Future studies should identify specific aspects of SES that are responsible for these observed survival disparities and assess whether these disparities persist with longer follow-up and after considering lifestyle factors and comorbidities. Strategies to address the underlying factors that may influence treatment intensity and adherence, such as comorbidities,61 treatment side effects, and logistical barriers, should be targeted to low-SES non-Hispanic White and all African American patients to reduce these disparities.
Acknowledgments
This research was supported by the National Cancer Institute’s Surveillance, Epidemiology and End Results Program (contract HHSN261201000140C) and the Surveillance Epidemiology and End Results Rapid Response Surveillance Study (contract N01-PC-35136) awarded to the Cancer Prevention Institute of California and under a subcontract to Kaiser Permanente Northern California, Division of Research. The collection of cancer incidence data used in this study was supported by the California Department of Health Services as part of the statewide cancer reporting program mandated by California Health and Safety Code Section 103885; the National Cancer Institute’s Surveillance, Epidemiology, and End Results Program (contract HHSN261201000140C) awarded to the Cancer Prevention Institute of California (contract HHSN261201000035C), the University of Southern California (contract HHSN261201000034C), and the Public Health Institute; and the Centers for Disease Control and Prevention’s National Program of Cancer Registries (agreement #1U58 DP000807-01) awarded to the Public Health Institute. The Kaiser Foundation Research Institute received research funding from Takeda, Sanofi Aventis via a subcontract from University of North Carolina and Genentech (to L. A. H.). S. L.G. received research funding from Genentech.
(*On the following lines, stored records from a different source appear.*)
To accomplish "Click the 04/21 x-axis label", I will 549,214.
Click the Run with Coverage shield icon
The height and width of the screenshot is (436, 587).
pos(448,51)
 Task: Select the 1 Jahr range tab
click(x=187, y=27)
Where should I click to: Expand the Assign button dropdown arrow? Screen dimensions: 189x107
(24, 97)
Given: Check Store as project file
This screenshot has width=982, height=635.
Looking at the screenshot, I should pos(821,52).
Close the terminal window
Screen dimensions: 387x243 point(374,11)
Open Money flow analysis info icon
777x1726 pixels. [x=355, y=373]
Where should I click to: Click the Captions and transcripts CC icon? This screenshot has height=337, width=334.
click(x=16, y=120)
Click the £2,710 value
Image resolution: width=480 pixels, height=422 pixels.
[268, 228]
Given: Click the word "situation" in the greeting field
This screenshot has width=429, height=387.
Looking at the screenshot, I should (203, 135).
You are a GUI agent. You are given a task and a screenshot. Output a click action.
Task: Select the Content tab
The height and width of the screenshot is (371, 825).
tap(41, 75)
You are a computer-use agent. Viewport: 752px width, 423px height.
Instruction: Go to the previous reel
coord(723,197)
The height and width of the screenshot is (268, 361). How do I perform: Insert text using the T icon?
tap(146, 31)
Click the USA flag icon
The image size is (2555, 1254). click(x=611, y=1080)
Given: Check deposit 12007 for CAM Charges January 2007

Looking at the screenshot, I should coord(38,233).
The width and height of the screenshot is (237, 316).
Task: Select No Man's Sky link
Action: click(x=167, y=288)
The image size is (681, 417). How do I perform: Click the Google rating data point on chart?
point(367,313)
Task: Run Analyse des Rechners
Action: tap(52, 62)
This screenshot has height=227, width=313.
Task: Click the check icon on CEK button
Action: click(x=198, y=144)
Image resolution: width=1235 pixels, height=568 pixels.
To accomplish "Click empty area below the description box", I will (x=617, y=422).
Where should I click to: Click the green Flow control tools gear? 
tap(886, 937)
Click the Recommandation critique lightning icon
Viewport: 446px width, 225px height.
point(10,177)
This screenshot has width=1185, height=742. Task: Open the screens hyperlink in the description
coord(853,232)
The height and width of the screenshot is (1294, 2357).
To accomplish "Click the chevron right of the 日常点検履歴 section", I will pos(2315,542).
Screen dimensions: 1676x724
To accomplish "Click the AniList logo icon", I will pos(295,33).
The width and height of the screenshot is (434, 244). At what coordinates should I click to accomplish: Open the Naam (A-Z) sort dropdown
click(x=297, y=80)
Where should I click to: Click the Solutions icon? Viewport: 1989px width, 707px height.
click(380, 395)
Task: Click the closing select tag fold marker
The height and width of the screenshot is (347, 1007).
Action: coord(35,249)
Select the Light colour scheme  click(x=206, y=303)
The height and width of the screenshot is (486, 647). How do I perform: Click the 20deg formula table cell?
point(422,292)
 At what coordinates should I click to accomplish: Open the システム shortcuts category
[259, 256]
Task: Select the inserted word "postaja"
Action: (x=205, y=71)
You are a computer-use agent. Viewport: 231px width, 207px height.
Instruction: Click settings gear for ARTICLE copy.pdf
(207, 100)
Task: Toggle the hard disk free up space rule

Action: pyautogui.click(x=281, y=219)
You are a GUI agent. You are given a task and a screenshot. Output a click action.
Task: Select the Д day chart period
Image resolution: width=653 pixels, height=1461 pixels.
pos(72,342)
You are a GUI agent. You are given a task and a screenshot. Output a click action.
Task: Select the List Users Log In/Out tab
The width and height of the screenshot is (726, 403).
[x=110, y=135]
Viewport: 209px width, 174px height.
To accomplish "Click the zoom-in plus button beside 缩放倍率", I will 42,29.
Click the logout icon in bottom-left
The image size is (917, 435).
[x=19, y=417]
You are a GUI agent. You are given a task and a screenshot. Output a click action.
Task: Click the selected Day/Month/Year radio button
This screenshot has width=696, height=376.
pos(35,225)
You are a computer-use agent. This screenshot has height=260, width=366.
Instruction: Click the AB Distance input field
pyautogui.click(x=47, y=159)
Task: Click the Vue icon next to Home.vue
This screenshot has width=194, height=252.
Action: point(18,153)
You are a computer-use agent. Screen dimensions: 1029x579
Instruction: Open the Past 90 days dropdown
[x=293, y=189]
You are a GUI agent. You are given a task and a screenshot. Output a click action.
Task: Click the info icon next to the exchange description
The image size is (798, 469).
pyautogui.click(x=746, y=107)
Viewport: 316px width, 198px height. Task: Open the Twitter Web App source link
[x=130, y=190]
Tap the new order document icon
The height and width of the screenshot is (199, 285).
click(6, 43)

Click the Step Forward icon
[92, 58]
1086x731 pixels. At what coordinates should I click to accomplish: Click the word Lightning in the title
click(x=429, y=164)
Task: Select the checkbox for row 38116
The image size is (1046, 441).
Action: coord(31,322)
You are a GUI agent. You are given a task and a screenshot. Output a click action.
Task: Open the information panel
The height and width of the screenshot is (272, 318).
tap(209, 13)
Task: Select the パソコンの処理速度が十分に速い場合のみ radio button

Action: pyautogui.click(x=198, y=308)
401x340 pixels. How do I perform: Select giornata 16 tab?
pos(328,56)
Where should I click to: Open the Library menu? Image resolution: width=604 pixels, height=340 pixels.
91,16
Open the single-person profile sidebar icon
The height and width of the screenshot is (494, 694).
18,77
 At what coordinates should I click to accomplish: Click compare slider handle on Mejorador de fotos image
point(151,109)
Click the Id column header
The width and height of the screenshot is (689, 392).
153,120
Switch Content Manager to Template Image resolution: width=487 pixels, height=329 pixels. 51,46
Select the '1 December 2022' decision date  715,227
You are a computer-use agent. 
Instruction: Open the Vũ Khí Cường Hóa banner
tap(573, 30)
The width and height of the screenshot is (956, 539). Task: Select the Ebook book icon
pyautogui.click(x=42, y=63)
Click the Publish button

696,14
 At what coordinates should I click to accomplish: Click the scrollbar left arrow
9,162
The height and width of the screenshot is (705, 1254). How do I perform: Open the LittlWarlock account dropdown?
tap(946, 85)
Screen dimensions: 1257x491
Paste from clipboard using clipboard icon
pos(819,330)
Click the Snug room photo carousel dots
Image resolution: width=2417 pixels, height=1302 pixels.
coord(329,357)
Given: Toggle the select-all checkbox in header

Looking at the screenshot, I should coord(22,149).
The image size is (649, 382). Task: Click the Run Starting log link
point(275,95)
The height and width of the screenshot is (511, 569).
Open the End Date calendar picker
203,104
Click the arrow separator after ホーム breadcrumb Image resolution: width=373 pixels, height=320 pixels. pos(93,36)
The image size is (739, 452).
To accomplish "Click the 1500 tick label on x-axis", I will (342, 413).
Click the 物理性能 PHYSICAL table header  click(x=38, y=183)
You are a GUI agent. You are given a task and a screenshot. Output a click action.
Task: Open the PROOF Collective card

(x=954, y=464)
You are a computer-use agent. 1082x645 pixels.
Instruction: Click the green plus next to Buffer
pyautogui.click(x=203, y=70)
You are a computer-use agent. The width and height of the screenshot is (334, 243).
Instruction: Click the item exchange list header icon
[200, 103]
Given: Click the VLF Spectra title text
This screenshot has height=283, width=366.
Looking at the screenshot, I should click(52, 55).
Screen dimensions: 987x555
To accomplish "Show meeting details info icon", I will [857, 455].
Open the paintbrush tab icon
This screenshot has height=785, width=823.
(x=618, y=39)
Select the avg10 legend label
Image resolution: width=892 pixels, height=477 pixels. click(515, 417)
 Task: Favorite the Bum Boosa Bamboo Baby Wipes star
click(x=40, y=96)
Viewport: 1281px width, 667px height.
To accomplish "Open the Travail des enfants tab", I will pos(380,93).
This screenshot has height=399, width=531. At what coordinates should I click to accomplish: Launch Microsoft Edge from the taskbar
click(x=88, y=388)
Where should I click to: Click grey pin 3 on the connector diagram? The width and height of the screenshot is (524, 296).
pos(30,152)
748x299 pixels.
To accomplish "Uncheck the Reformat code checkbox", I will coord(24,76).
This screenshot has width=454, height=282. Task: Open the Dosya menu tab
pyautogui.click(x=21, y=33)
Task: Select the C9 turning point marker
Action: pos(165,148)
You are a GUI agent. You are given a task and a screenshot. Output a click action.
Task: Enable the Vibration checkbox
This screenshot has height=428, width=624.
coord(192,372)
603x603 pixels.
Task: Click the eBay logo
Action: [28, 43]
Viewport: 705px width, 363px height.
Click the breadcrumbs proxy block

Note. The opinions expressed herein are those of the authors, and endorsement by the state of California, the California Department of Health Services, the National Cancer Institute, or the Centers for Disease Control and Prevention or their contractors and subcontractors is not intended nor should it be inferred.
Human Participant Protection
Analyses were approved by the institutional review boards of the state of California, the Cancer Prevention Institute of California, and the Kaiser Permanente Northern California Division of Research.